YOUR INSTRUCTIONS → Set the data down again, exactly as it reads, but without the pictures.
☆ ☆ ☆ ☆
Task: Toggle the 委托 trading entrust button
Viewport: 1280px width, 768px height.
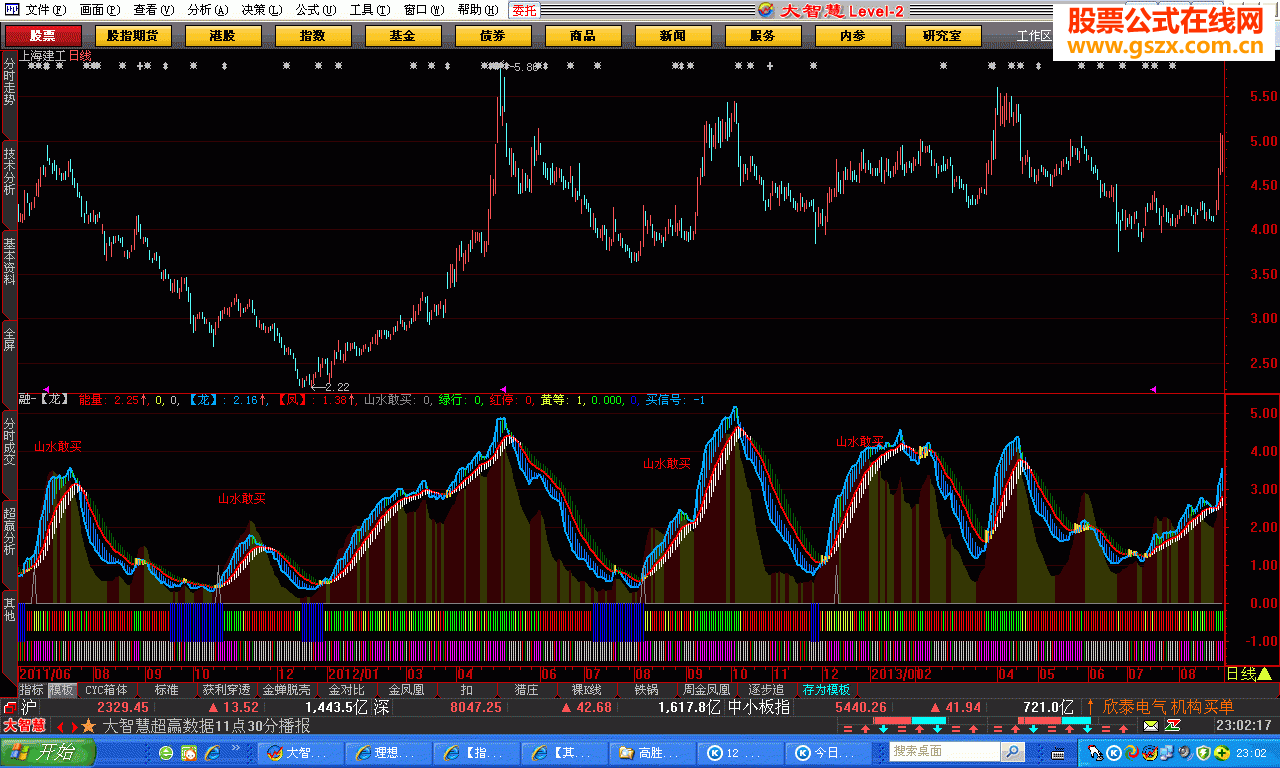Action: (x=524, y=10)
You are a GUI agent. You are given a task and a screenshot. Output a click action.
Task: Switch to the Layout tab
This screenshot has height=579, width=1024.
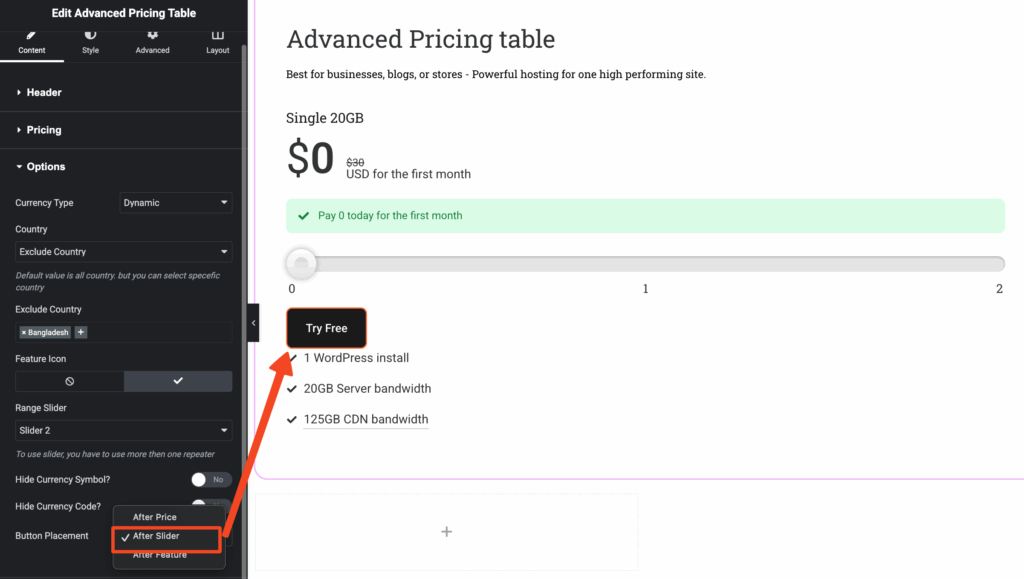click(217, 41)
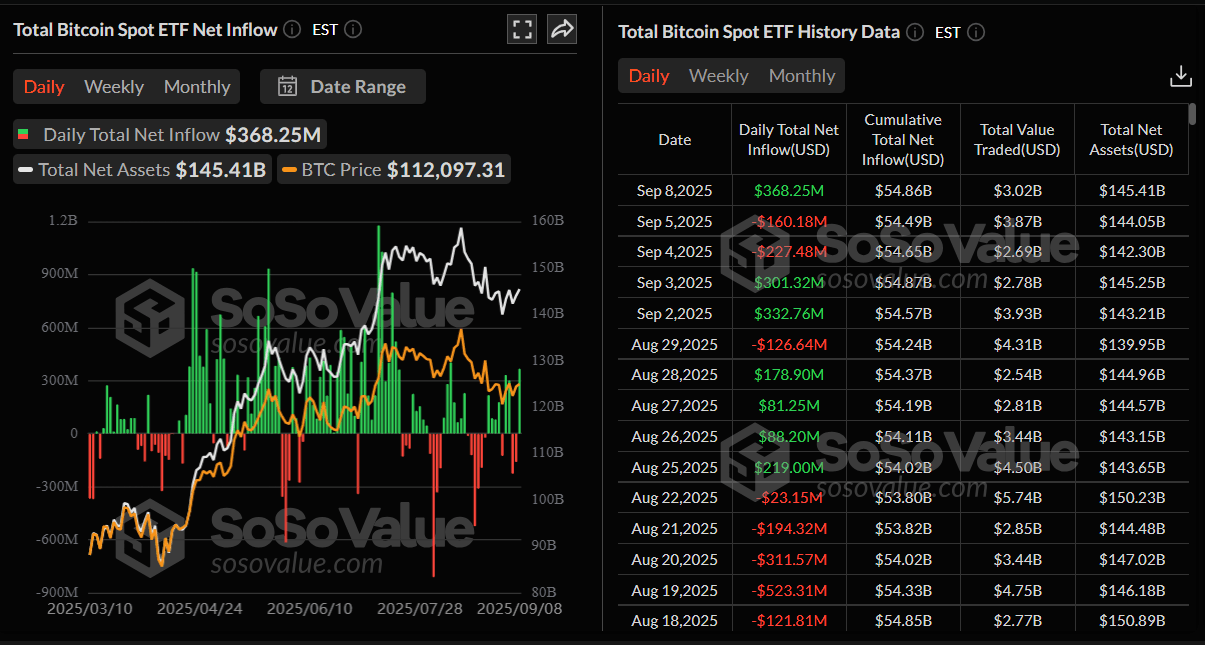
☆ ☆ ☆ ☆
REPLY →
Task: Toggle the 委托 trading entrust button
Viewport: 1280px width, 768px height.
Action: (x=524, y=10)
You are a GUI agent. You are given a task and a screenshot. Output a click action.
Task: Switch to the Layout tab
This screenshot has height=579, width=1024.
click(217, 41)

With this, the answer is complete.